Plummer is a professor in the History Department at Western Kentucky University.  She specializes in the history of the impact of the early reform movement in Germany on family and gender roles and the changing legal definitions of social norms and religious identity in Early Modern Germany.

Her publications include “From Priest’s Whore to Pastor’s Wife: Clerical Marriage and the Process of Reform in the Early German Reformation” (2012), which won the 2013 SCSC Gerald Strauss Book Prize. She is also co-editor of “Ideas and Cultural Margins in Early Modern Germany: Essays in Honor of H.C. Erik Midelfort” (2009) and “Archaeologies of Confession: Writing the German Reformation, 1517-2017” (2017).

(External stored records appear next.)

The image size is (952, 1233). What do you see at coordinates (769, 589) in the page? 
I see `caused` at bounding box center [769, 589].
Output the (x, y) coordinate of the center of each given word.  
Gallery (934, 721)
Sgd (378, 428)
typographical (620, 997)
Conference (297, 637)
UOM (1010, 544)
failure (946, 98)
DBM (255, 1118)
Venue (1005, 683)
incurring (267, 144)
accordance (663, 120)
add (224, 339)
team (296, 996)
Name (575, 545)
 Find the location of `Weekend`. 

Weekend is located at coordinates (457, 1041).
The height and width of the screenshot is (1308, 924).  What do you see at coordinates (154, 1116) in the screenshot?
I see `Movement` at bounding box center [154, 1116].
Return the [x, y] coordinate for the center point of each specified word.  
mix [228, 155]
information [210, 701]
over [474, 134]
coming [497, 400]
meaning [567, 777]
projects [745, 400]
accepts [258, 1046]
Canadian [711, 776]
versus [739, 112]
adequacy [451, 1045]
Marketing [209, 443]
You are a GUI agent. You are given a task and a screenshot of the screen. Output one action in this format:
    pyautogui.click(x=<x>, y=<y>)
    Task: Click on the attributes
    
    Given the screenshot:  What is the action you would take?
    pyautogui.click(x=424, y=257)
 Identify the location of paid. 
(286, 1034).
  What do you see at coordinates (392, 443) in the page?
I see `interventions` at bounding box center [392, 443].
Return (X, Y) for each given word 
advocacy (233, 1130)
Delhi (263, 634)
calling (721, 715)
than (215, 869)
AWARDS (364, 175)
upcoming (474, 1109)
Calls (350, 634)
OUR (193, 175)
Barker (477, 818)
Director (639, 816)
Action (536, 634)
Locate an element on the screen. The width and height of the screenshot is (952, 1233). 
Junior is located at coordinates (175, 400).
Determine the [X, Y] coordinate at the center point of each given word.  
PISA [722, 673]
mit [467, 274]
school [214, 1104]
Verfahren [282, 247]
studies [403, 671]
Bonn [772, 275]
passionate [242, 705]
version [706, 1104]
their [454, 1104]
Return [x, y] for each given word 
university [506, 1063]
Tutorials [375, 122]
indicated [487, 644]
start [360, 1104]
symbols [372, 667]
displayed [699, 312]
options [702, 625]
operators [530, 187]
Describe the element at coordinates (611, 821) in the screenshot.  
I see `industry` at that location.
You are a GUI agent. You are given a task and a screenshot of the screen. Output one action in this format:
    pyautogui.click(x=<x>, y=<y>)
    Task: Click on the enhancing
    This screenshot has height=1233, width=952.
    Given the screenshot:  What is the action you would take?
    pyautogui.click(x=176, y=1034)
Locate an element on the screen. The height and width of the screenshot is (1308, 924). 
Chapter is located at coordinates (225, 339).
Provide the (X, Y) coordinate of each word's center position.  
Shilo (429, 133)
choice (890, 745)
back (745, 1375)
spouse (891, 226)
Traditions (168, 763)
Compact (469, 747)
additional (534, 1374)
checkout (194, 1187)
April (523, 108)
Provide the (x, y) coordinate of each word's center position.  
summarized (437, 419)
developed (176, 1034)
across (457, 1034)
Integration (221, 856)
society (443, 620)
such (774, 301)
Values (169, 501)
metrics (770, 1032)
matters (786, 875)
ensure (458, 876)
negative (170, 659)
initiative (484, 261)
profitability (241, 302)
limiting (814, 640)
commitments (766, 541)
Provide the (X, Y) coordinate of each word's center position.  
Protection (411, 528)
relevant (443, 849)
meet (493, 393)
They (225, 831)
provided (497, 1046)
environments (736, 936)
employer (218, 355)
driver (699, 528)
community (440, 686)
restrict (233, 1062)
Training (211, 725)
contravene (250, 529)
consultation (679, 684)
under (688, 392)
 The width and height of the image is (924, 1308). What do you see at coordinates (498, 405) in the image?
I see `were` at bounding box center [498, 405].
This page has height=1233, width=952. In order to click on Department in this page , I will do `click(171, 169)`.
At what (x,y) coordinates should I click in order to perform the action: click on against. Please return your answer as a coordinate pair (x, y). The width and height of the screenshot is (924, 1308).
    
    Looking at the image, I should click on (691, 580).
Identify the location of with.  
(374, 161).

She has written articles on monastic marriage, concubinage, bigamy, historical memory and imprisoned early reformers, the Electors of Saxony and Martin Luther, and Protestant nuns. Currently a Solmsen Fellow at the Institute for Research in the Humanities at the University of Wisconsin, she is working on “Building Walls and Sharing Space: The Protestant Nun, Religious Diversity and Pluriconfessional Convents in the Holy Roman Empire, 1520–1750,” a book-length study on the experience of nuns during long Reformation.

The Reformation-themed events at Hope during the current spring semester are running March 29-April 10, and include a concert by the Grand Rapids Symphony and three addresses.  The fall-semester events have not been finalized, but are anticipated to include panel discussions exploring the experience of local communities and residents.

The Presidential Colloquium, initiated by President John C. Knapp, is a recurring lecture series that brings prominent thinkers to Hope to share their insights on the academy, leadership and global civic engagement.  Speakers since the series debuted in September 2013 have included Dr. Richard Carwardine, who is an internationally recognized expert on Abraham Lincoln and president of Corpus Christi College of the University of Oxford in the United Kingdom; Professor H. Russel Botman, rector and vice-chancellor of Stellenbosch University; Scott Aughenbaugh, who is a deputy director of Strategic Futures at the Center for Strategic and International Studies (CSIS); and David Brooks, New York Times columnist and best-selling author.

More information the series is available online at hope.edu/offices/president/presidential-colloquium.html.  Details regarding the fall events will be posted nearer the beginning of the college’s fall semester.

Graves Hall is located at 263 College Ave., between 10th and 12th streets.